My favourite Subaru is the Imprezza and any sports car has to be driven in
manual gears to get the most pleasure out of driving it - just don't go from
5th gear to 1st, whilst at high speed!!!
/Howl's Moving Castle/ is a *novel* by thr late Diana Wynne Jones:
http://en.wikipedia.org/wiki/Howl%27s_Moving_Castle
The book was subsequently adapted into a film by Hayao Miyazaki.
The point of the quote is not the film; it's the eponymous object. In
other words, the Scheme is small and fast and elegant but possibly a
bit too much hard work for some people; that Emacs Lisp may not be
pretty but it gets the job done very well; and that Common Lisp is,
especially by comparison to the other two, impossibly large and
complex and baroque and completely and utterly impractical.

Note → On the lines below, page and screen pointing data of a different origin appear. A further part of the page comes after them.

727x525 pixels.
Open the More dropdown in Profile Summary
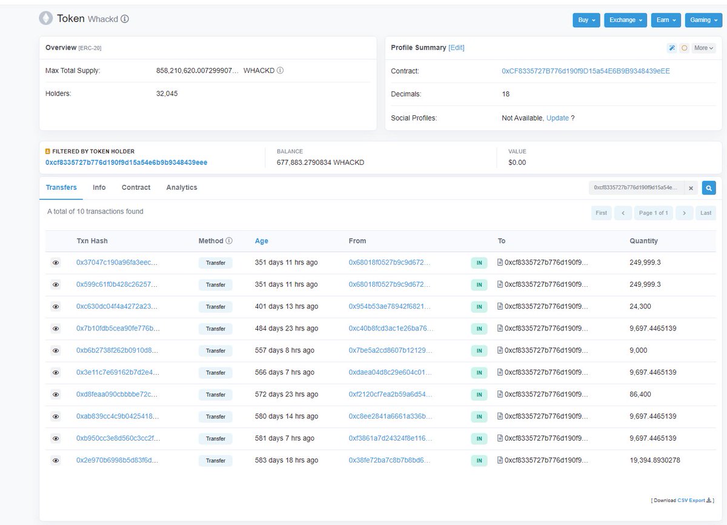coord(703,48)

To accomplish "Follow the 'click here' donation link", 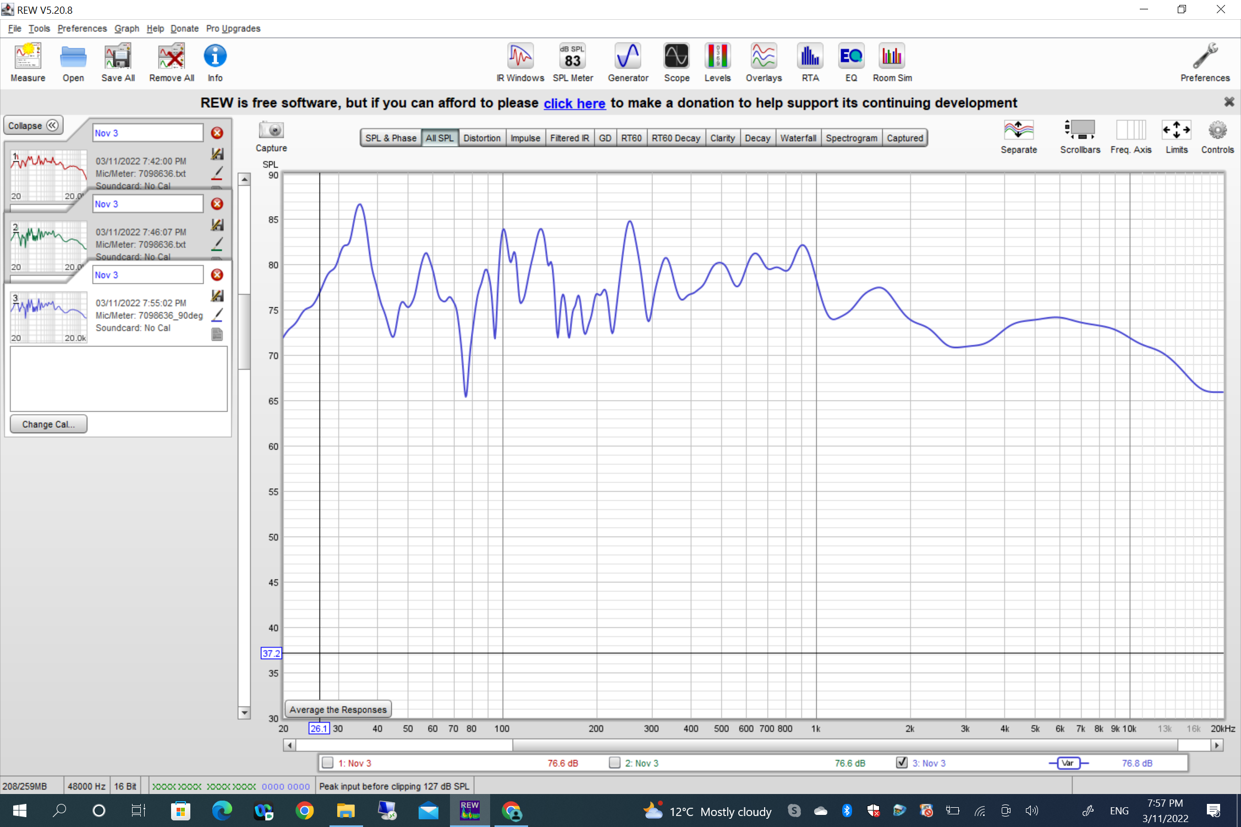I will 574,103.
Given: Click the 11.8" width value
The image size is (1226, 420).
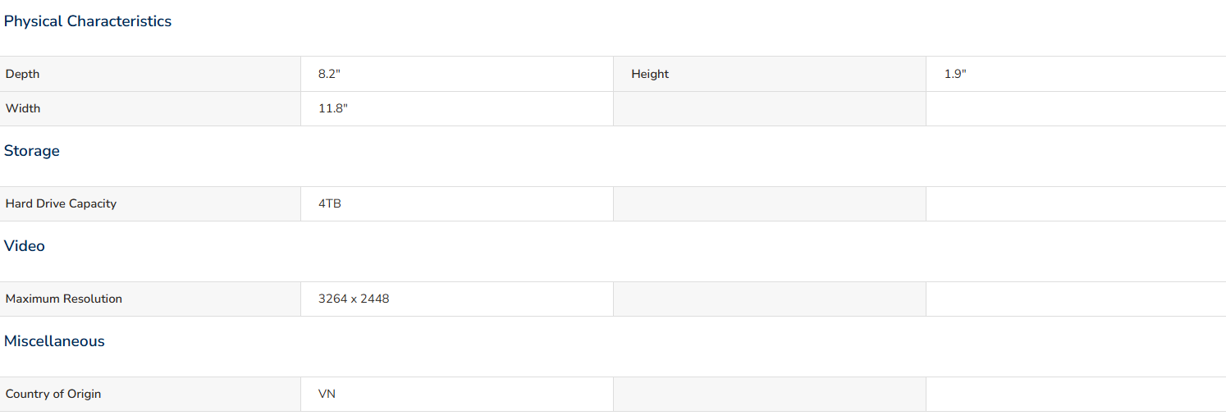Looking at the screenshot, I should (x=333, y=108).
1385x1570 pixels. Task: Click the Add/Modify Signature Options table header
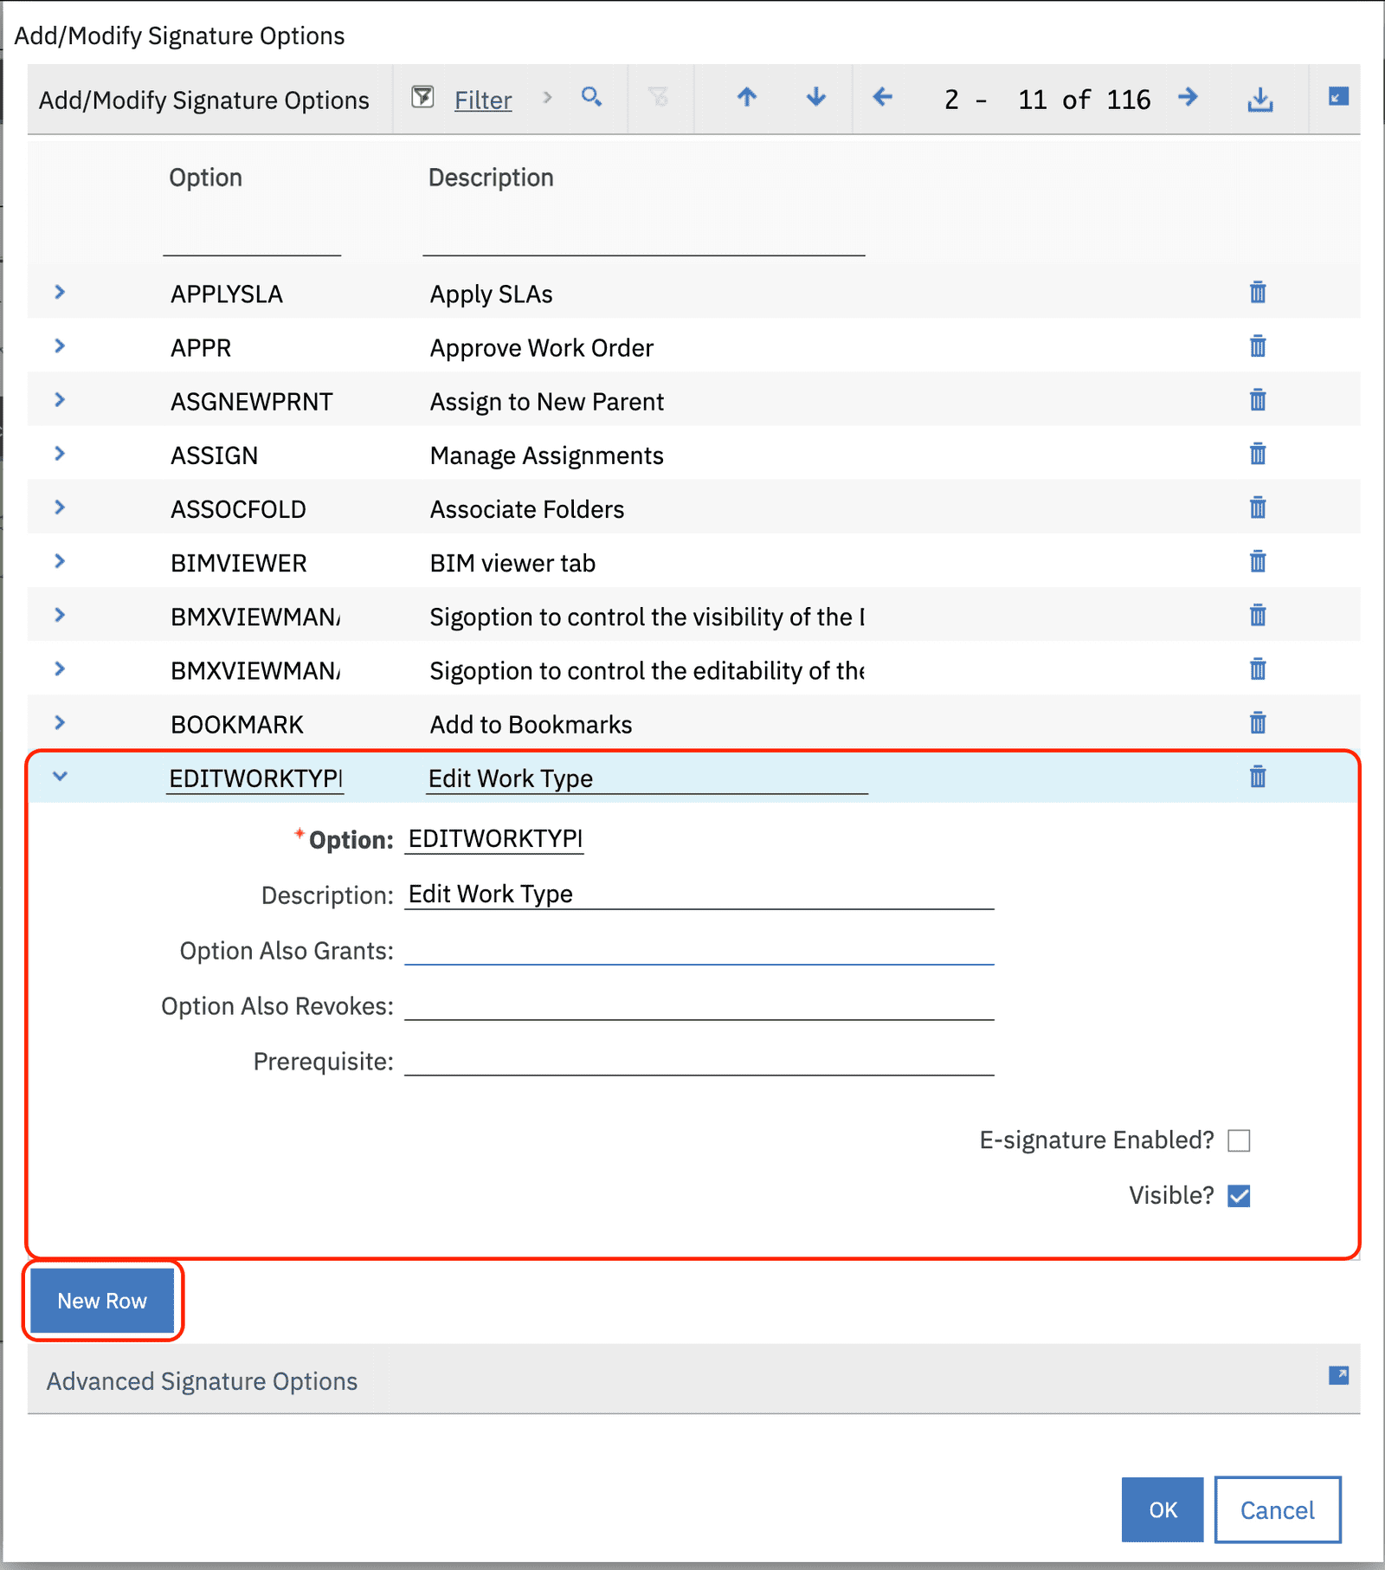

I think that is overstating the case.
Again, I don't see the purpose of the metaphor; they only seem to harden
people's uninformed opinions - the kind of lazy short-circuiting ("You
mentioned Lisp, so let's make a parenthesis joke, even though I haven't
ever written any Lisp" / "Omg Haskell, that monad stuff is craziness,
I'll stick with PHP thanks" / "Oh no, I can't use Scheme for this,
it's
TOO SLOW") that seems to happen far too often in this business already.
I recently began reading Paul Graham's "On Lisp" (a comprehensive and
very approachable manual to Common Lisp macros, with a lot of good
general advice throughout*), and found that the parts of Common Lisp
that I expected to find crufty turn out to be not so bad. I see no
reason to write it off as a baroque monstrosity, yet, and certainly
won't do so without taking it for a good long country drive (as I am now
trying to do with Scheme).
--Toby
* - Peter Norvig's Tutorial on Good Lisp Programming Style is also
indispensable for any programmer, not just Lisp programmers.
http://lambda-the-ultimate.org/node/1098
/That/ is what I was after folks' opinions on!